Bubble dynamics of R-123 and R-134a on pore/sub-tunnel surfaces

Structured enhanced surfaces are widely used to promote nucleate boiling heat transfer in refrigeration and process industries. Despite the frequent usage of the enhanced surfaces, there appears a significant lack of understanding on the boiling mechanism or predictive models. To enhance the understanding, the bubble dynamic data, which are the building blocks of the predictive models, are of necessity. This study continues that by Mehdi et al. [15], who reported R-134a bubble dynamic data on a pored surface. In this study, the tests were extended to R-123. The nine samples included those having 0.1–0.3 mm pore diameters and those having 0.75–3.0 mm pore pitches. The results showed that, R-123 yielded larger bubble departure diameters and more nucleation site densities than R-134a.
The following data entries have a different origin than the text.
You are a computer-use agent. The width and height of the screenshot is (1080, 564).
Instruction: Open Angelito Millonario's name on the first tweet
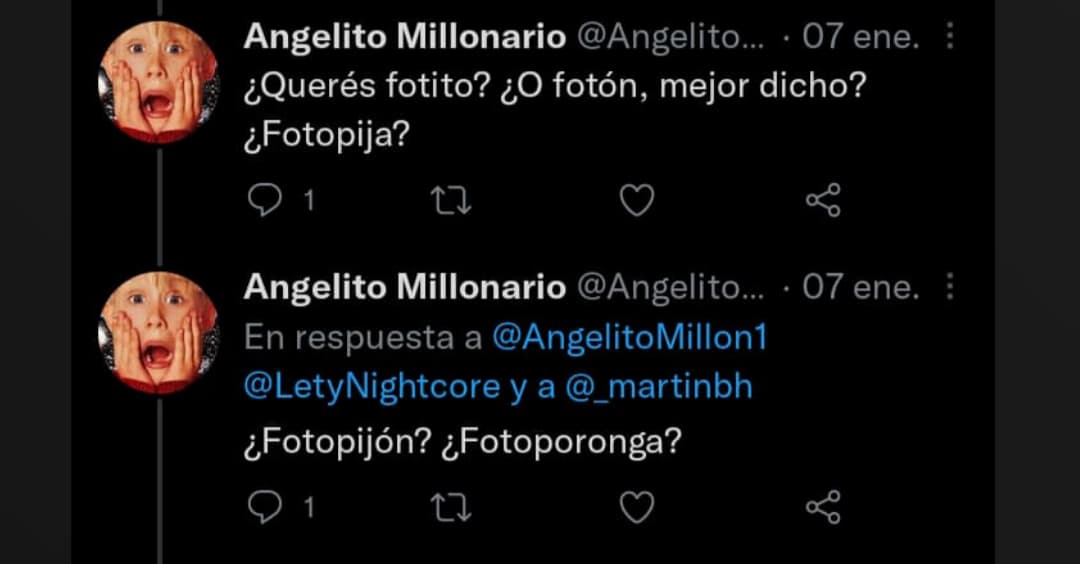pos(404,37)
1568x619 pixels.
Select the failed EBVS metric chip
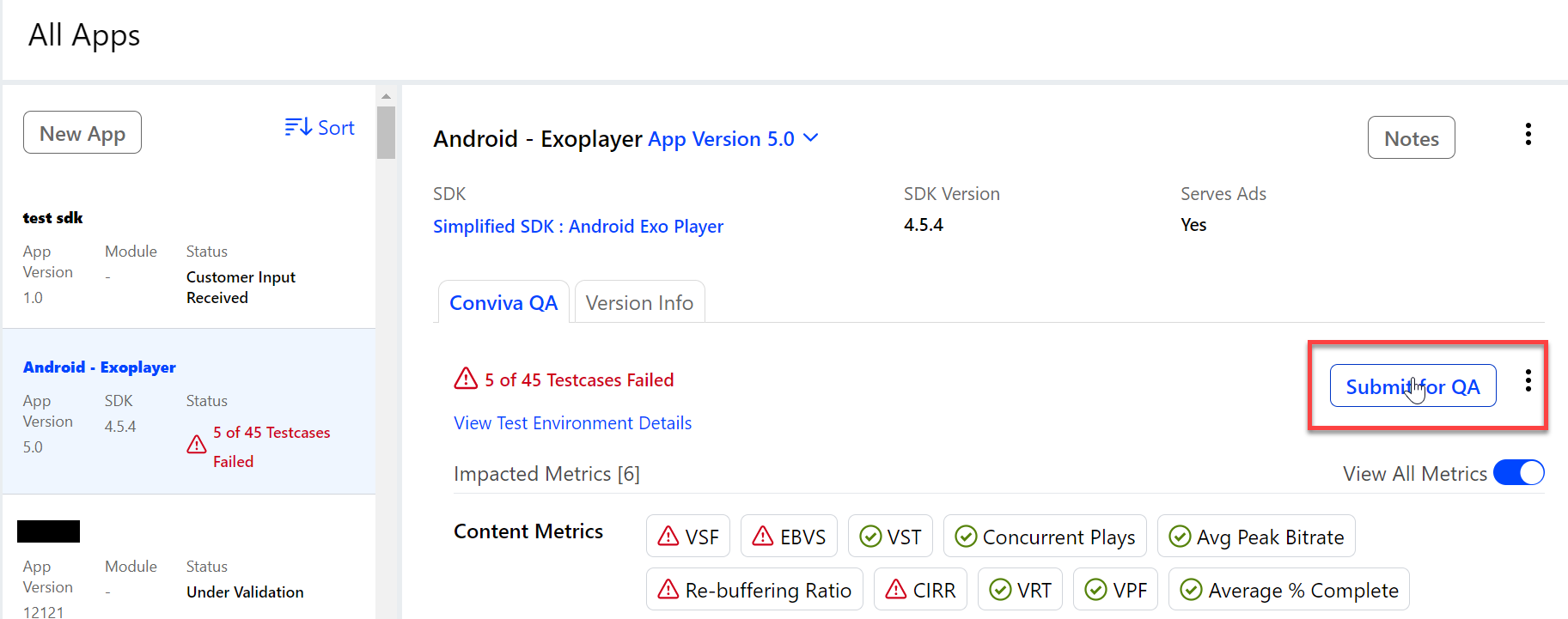pyautogui.click(x=788, y=537)
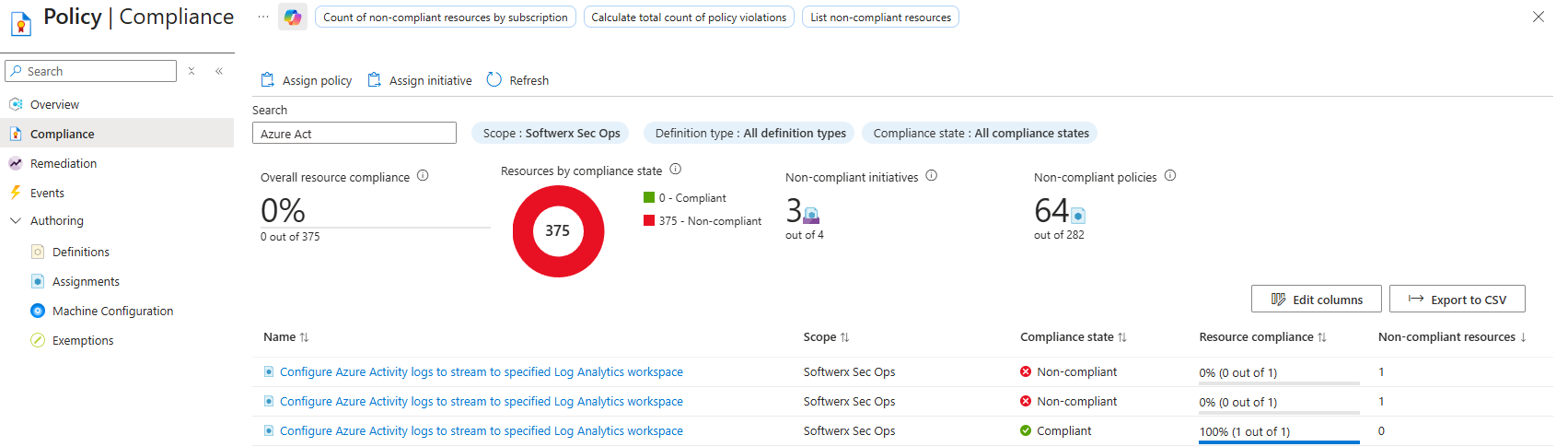Open the Compliance state filter
The width and height of the screenshot is (1568, 447).
point(980,134)
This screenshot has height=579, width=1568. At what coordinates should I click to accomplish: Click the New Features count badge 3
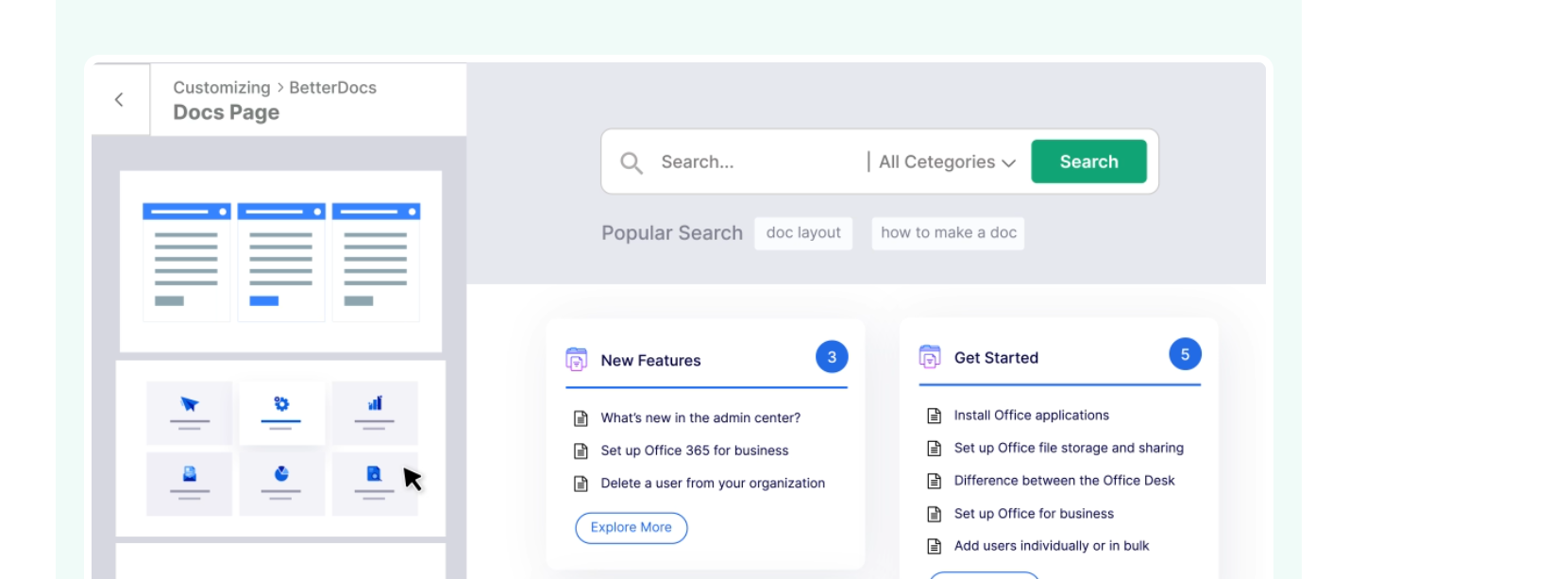(x=831, y=357)
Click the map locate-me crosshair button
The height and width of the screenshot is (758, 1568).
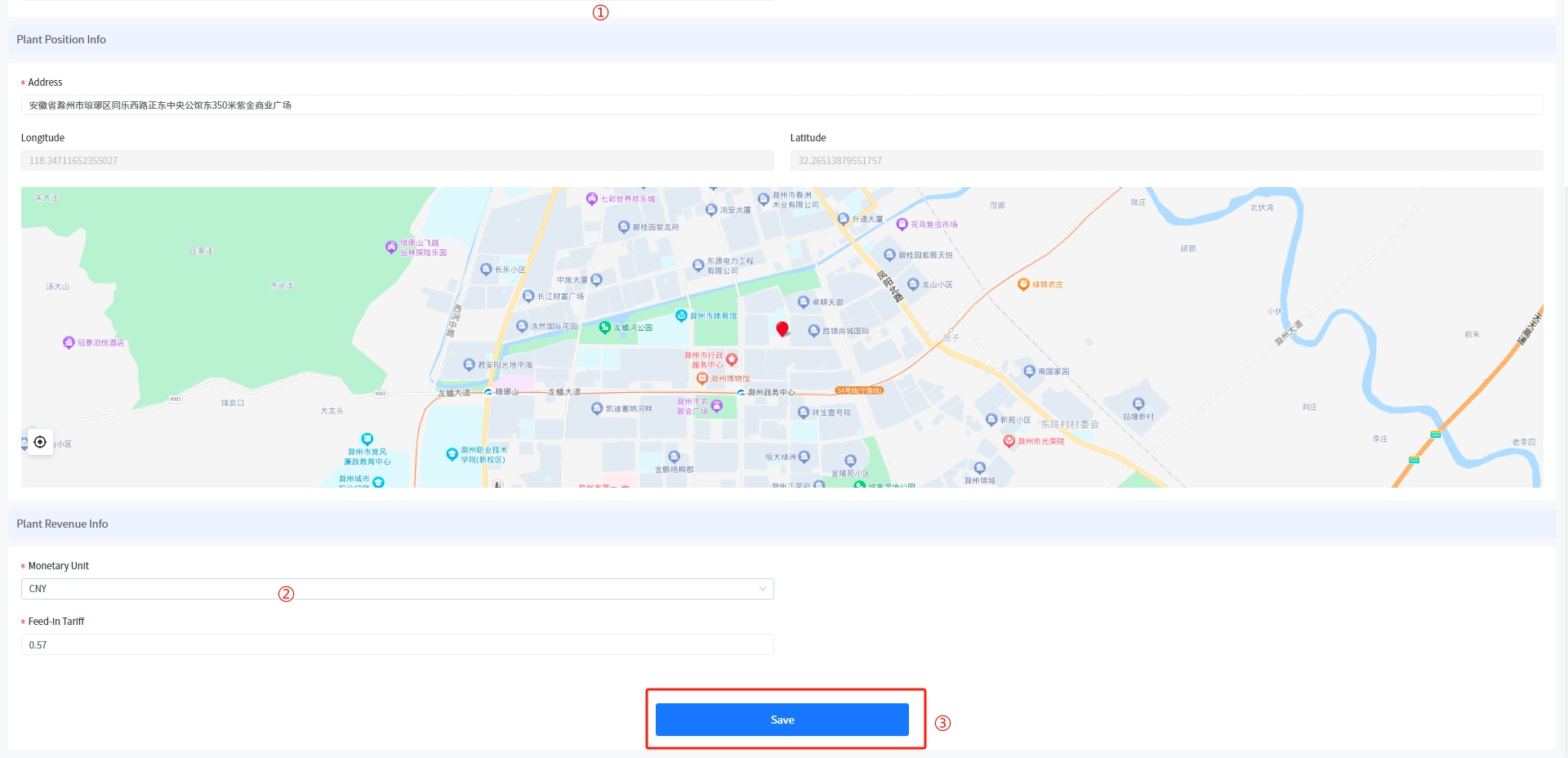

The reason was attributed to the larger surface tension and liquid thermal conductivity of R-123 over R-134a. For both refrigerants, the trends of bubble dynamics according to the pore geometry were almost identical. The bubble departure diameter and the bubble generation frequency increased as the pore diameter increased. The nucleation site density increased as the pore pitch decreased. An improved model was developed extending that of Chien and Webb [13]. The model reasonably predicted the heat transfer coefficients as well as the bubble dynamic data of the present surfaces (95% of the heat transfer coefficients within ± 40%).